Task brief = Across all lines of the entries, tally those with the word "screenshot" in them. The reply is the tally, by itself.

Extracted data =

● ● ● ● ●

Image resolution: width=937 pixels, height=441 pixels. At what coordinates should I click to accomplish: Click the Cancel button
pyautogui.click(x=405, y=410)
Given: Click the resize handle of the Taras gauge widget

● ● ● ● ●

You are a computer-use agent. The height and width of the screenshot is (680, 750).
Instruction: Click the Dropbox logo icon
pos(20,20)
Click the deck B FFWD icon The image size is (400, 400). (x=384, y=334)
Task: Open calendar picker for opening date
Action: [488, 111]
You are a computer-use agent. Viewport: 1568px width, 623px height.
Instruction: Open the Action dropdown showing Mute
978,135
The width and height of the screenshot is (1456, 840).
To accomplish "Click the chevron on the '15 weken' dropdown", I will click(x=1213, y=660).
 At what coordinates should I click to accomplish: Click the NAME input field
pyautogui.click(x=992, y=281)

● ● ● ● ●

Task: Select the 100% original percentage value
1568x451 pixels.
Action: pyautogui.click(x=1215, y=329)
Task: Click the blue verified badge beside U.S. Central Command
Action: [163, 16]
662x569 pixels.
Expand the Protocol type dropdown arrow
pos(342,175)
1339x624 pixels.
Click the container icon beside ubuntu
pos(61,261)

● ● ● ● ●

Finished task = 2